**Work instructions**
Rewrite the lines from the one containing "This screenshot has width=960, height=1529." through the one containing "coordinates (538, 427).", inclusive, so that "screenshot" becomes "capture" and everything else stays the same.

Dataset entries:
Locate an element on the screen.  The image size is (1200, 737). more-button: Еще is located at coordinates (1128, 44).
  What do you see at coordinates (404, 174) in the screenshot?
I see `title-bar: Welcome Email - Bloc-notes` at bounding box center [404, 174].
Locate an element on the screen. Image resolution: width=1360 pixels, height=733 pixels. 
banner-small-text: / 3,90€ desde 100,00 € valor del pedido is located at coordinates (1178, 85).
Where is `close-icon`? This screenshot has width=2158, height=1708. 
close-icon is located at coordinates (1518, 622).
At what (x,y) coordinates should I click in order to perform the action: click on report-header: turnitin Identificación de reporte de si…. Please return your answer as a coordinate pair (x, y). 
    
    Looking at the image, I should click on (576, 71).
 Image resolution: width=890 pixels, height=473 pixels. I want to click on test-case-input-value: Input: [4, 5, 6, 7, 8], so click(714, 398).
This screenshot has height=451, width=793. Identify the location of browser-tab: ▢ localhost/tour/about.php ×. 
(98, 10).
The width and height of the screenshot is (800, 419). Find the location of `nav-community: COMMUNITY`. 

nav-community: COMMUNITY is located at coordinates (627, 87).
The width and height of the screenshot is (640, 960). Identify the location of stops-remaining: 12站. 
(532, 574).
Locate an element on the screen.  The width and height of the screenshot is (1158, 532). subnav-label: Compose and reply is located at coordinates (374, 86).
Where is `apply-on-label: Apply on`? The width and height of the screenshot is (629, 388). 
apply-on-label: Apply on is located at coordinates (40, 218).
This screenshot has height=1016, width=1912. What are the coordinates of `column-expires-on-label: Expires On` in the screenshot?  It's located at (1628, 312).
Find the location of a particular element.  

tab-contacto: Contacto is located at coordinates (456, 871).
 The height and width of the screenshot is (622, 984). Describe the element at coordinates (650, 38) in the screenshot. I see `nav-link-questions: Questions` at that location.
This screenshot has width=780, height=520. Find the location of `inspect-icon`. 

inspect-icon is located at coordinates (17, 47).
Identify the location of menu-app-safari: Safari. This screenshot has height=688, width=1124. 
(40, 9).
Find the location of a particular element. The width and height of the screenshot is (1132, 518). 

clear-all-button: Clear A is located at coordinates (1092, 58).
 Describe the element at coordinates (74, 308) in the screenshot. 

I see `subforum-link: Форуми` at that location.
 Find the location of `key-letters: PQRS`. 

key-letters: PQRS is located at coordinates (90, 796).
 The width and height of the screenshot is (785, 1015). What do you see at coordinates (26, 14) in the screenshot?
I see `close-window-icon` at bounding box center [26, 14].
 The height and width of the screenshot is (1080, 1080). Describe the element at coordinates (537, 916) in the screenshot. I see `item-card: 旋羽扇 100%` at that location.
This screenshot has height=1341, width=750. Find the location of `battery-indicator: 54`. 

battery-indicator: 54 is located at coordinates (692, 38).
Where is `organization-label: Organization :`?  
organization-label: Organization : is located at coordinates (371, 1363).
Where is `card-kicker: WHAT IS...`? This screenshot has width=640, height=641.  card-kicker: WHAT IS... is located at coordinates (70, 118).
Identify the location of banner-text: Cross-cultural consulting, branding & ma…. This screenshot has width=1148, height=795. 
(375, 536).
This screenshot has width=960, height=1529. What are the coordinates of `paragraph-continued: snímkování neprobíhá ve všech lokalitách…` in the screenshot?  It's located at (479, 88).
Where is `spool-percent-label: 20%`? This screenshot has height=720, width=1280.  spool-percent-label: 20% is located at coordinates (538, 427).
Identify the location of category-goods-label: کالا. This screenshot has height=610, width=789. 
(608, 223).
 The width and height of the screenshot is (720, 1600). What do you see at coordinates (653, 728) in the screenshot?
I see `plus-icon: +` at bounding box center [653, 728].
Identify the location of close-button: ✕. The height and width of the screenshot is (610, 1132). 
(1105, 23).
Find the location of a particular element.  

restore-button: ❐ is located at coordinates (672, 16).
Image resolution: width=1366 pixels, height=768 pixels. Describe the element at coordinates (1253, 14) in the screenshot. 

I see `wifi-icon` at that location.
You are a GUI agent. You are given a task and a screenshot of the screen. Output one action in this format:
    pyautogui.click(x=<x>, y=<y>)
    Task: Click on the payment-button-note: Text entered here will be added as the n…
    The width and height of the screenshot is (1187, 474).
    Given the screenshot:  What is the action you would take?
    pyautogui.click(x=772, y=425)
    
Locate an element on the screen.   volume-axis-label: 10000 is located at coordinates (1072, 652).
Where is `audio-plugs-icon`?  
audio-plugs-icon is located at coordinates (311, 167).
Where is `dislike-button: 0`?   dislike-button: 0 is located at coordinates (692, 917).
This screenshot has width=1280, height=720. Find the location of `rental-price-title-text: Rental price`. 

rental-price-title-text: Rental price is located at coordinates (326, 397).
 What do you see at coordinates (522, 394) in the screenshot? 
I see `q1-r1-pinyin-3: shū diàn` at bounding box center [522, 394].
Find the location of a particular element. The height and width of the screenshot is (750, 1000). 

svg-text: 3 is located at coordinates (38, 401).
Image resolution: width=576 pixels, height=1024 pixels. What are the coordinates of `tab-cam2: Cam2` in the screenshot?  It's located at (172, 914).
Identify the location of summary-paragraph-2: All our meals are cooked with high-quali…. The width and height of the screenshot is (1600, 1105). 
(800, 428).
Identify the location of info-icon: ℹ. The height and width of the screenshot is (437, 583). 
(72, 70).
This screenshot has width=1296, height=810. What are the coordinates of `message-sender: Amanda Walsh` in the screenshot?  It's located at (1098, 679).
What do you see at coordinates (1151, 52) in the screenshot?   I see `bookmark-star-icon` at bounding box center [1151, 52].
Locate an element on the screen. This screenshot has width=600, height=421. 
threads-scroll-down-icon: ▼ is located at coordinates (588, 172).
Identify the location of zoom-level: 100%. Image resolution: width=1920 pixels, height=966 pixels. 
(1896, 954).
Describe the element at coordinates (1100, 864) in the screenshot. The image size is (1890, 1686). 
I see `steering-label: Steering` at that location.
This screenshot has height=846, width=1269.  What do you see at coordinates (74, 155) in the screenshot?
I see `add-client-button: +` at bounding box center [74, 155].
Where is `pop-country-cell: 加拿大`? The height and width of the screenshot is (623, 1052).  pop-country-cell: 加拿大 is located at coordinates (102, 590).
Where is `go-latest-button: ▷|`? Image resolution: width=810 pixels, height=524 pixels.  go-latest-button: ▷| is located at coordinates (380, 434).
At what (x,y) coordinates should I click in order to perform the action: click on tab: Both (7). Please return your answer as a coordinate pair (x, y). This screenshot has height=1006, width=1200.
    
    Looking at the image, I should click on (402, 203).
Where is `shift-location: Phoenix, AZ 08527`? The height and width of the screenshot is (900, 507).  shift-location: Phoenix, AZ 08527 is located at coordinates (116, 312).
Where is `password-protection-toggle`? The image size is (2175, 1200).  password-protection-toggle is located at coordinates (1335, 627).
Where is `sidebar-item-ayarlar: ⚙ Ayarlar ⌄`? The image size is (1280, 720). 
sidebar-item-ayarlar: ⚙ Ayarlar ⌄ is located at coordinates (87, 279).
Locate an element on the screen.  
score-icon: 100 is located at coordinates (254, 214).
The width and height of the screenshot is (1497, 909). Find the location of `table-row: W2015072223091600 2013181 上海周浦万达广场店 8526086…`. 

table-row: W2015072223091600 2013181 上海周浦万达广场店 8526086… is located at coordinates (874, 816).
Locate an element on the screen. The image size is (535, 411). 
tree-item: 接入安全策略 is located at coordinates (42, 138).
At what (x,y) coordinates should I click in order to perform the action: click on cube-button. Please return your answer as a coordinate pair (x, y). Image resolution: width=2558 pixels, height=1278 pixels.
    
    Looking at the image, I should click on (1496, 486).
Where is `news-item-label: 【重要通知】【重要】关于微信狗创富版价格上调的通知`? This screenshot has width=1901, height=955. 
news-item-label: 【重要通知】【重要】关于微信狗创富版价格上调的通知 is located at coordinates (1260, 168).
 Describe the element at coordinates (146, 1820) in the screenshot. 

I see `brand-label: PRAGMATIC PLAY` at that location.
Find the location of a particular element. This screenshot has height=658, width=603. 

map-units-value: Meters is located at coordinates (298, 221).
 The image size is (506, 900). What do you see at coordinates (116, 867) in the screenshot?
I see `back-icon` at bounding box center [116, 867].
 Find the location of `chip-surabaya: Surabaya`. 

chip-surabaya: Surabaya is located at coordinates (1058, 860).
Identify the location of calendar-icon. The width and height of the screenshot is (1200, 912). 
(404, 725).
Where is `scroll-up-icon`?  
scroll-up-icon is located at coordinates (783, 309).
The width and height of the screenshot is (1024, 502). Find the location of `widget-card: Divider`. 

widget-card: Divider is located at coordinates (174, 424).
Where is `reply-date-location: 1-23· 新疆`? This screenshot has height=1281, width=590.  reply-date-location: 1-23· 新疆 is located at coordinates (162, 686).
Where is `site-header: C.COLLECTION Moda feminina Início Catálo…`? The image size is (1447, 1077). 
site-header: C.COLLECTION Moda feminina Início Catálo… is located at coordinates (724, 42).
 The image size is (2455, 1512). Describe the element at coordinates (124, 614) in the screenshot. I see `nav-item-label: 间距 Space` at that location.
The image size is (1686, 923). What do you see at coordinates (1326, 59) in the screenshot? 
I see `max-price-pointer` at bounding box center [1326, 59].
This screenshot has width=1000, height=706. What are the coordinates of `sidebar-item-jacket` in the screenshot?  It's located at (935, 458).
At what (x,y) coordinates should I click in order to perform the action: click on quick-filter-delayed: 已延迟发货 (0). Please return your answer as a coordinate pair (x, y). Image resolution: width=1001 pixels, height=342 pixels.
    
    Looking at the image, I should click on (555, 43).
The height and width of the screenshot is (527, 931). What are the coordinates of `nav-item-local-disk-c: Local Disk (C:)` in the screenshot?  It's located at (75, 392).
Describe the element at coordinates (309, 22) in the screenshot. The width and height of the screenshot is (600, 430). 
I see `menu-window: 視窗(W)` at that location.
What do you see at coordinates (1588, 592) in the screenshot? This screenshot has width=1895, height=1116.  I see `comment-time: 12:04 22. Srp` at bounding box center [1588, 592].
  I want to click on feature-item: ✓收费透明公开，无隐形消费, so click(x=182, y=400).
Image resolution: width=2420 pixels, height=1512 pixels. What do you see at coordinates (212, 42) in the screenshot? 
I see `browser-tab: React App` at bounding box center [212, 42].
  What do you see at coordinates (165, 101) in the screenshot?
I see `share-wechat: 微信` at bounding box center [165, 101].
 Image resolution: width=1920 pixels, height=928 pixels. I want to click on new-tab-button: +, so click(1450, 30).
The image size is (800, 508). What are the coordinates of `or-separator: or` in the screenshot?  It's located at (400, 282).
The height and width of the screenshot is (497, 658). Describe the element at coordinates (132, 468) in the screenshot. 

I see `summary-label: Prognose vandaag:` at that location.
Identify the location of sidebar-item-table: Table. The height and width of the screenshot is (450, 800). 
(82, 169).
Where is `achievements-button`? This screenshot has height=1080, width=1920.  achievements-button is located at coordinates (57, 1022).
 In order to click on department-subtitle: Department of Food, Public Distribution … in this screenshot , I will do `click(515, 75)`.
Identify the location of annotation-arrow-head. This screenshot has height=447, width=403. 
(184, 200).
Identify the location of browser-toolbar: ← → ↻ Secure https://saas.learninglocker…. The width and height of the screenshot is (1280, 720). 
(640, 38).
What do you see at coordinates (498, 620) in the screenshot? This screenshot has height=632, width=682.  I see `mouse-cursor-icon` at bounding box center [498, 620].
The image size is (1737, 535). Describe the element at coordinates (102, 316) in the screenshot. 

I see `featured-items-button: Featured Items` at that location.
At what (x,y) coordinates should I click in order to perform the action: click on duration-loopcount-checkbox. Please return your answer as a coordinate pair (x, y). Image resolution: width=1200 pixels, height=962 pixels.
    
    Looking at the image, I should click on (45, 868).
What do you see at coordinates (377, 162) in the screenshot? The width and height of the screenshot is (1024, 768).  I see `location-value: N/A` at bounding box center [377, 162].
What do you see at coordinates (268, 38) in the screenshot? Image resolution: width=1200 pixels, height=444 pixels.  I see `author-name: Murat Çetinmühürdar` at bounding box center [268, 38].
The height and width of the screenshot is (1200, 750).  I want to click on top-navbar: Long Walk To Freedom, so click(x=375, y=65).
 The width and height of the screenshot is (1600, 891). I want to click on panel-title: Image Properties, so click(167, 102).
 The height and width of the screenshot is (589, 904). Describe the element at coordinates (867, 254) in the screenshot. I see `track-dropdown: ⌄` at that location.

**Exercise answer**
This capture has width=960, height=1529. What are the coordinates of `paragraph-continued: snímkování neprobíhá ve všech lokalitách…` in the capture?  It's located at (479, 88).
Where is `spool-percent-label: 20%`? This capture has height=720, width=1280.  spool-percent-label: 20% is located at coordinates (538, 427).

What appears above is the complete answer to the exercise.